SCO MicroSoft C Compiler comments

John Plocher plocher%sally at Sun.COM
Sat Aug 26 05:27:13 AEST 1989


>>   If it going to be compiled with MSC that it's got to go through
>>   the 286/386 emulator
>
>I knew that (on uport, at least) an emlulator was used to run 286 binaries
>of any type.  But is an emulator used for 386 code?

Looking at the new SCO 3.2 system I'd be cautious:

They provide Microsoft C as their default compiler, but they also give you 
a version of pcc.  When the two are benchmarked, MSC comes out looking faster!

OK, says I, this does not jive with what I've seen of the MSC compiler - I mean,
pcc is slow, but not *THAT* slow :-)

Some sluthing later, it turns out that the version of pcc that SCO provides
with their 3.2 system is considerably slower than that provided by AT&T's 3.2!

I don't know if SCO deliberately crippled their version of pcc in order to
make MSC look better, or if AT&T is shipping a different version, but the numbers 
I get from Microport's CC are in the same range as the ATT 3.2 CC, and both are
better than SCO's pcc :-)

Since it seems that the SCO version of MSC produces 286 code with 32 bit addresses,
I can see where Bob P made his comment about an emulator, but the code is really
running in the 386 world.  If you use the 286 flag you can generate 286 
executables which DO run under the 286 emulator, but that is not the default.
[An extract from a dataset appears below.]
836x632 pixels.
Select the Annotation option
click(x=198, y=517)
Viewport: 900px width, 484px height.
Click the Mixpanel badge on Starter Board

Just to be fair, the SCO MSC compiler is the only one that I know of that can
be told to produce DOS, 286 Unix, 386 Unix, 286 Xenix, 386 Xenix, and OS/2
executables - they even include the OS/2 libraries!  Plus, they provide
CodeView under Unix!  It only works with the x.out files generated by MSC,
so it has some limitations, but it is MUCH better than sdb!